1 Answer | Add Yours
"The Tell-Tale Heart" is a great story to read in schools for several reasons. One is that it is relatively short, so it holds the attention of students throughout the entire thing. If something gets too long, students lose focus. Also, it is very suspenseful. From the very beginning the narrator confesses to a murder, and presents an intriguing case of potential insanity. Students love tales about insane murderers; just look at the popularity of the horror/slasher movies in recent years. About 50 of them come out every month. :) So, it has a very intriguing and interesting storyline that grabs you from the very beginning. Another reason that it is used in schools is that it is readable; the language isn't too difficult, the plot-line is easy to understand, the narrator explains what happens very clearly, and it has a super cool ending. Also, it teaches some great lessons about the power of guilt, and the power of the conscience. The beating heart, symbolizing the narrator's guilt, is a great lesson that one usually can't do bad deeds without some negative repercussions in the guilt department. It also provides great debates on the question of whether the narrator is indeed insane or not, so great class discussions come out of it.

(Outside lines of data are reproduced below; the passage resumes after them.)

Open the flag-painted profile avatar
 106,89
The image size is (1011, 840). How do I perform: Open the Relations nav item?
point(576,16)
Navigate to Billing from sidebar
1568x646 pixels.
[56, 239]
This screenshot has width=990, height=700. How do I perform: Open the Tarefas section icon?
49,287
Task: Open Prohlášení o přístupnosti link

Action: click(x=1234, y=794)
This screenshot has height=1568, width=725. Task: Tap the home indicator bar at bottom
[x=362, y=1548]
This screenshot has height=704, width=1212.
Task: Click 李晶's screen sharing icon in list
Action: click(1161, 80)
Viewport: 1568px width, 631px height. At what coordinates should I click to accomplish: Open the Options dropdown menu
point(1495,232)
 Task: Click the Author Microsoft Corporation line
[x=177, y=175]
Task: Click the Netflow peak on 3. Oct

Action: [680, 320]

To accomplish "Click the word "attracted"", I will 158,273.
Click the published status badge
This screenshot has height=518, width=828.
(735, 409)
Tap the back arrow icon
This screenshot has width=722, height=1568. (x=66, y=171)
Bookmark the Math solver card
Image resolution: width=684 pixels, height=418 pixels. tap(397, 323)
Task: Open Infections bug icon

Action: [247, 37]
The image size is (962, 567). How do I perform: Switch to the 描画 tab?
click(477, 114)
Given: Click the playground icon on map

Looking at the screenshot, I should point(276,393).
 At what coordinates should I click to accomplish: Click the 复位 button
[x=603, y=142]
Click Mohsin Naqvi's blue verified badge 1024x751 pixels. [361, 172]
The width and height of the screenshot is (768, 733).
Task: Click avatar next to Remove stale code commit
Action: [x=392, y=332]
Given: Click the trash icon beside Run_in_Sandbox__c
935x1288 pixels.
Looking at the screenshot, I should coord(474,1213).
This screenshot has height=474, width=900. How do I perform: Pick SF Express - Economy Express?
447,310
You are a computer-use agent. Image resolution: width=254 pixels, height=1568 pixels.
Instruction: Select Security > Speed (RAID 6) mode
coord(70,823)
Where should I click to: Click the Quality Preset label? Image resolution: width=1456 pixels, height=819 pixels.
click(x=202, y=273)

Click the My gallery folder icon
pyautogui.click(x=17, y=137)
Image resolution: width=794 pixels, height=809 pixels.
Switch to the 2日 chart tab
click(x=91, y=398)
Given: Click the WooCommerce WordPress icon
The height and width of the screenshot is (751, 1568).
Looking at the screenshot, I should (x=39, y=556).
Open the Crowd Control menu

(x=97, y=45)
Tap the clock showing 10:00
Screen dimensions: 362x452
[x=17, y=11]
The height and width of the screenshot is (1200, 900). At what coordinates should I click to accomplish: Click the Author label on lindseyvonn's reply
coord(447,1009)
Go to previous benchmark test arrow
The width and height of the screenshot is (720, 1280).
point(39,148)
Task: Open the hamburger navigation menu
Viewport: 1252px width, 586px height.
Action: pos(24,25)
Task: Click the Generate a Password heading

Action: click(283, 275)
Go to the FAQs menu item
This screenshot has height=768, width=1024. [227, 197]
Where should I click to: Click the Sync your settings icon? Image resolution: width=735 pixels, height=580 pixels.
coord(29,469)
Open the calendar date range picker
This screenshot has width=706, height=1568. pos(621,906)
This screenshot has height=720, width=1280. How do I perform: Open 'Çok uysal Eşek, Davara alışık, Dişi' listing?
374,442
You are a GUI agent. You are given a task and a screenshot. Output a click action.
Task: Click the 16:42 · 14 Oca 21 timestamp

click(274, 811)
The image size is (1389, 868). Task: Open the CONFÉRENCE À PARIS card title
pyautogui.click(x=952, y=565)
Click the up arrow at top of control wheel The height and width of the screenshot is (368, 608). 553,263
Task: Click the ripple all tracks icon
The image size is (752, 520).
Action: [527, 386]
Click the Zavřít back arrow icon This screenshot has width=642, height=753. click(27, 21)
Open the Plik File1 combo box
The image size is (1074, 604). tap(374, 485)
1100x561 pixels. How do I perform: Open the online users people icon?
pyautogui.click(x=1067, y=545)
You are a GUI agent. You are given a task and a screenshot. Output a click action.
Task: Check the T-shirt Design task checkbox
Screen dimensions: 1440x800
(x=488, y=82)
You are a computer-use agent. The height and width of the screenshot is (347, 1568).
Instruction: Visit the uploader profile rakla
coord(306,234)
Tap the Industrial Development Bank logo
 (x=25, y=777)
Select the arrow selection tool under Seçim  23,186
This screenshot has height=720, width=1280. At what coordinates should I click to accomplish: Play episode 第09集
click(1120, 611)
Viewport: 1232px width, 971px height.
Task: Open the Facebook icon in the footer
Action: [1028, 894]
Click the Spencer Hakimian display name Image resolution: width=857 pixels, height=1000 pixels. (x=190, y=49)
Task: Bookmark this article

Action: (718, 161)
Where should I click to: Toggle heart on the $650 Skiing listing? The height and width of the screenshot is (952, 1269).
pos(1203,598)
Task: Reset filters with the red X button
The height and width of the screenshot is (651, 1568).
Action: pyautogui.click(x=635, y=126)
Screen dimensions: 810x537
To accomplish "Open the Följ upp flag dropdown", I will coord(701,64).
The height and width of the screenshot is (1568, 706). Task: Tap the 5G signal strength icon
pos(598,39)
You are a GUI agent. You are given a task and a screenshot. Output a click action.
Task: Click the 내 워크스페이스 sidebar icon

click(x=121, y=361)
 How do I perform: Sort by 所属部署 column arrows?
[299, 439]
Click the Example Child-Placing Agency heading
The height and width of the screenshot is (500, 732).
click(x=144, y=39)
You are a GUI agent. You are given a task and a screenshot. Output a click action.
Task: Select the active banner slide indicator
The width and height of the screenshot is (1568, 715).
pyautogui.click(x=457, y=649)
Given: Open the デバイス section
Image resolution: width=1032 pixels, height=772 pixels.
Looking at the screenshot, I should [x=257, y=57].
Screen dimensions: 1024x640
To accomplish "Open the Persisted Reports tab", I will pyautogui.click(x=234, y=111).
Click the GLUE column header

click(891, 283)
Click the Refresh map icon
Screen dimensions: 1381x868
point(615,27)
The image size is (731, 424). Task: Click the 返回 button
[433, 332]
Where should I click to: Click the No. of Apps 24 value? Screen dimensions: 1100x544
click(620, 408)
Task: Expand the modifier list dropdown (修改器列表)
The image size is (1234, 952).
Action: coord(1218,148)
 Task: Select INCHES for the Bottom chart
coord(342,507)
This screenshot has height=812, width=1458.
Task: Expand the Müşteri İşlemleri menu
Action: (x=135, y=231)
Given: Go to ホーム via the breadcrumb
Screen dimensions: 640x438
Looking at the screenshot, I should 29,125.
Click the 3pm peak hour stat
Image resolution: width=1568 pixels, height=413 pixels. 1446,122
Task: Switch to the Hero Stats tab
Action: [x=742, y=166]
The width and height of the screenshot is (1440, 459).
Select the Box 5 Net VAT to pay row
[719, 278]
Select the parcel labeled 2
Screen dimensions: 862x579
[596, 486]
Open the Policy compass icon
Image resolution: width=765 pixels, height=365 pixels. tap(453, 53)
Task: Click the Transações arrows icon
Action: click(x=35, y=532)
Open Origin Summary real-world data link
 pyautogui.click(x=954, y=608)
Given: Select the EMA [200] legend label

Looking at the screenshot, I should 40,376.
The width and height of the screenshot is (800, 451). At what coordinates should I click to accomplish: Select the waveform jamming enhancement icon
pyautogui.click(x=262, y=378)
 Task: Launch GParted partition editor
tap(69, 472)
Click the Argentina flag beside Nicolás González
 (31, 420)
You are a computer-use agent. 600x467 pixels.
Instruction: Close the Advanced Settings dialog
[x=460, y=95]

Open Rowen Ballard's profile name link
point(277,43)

All of those reasons provide adequate reason for schools to read it in their classes. As for why Poe wrote it, Poe was quite a dark character himself; he had suffered a lot of tragedy in his own life, so was acquainted with the darker parts of life, and of the soul. Plus, he was a very entertaining storyteller, who liked to present stories from the perspectives of the bad guys; many other stories of his tell of a murder or bad deed done, from the point of view of the murderer. He was a part of the Americah Gothic movement of writing, which liked to focus not on mankind's ideal traits, but on mankind's darker side-their potential for evil and vice. So, being a part of that gothic movement, his tales tend to have that twist to them.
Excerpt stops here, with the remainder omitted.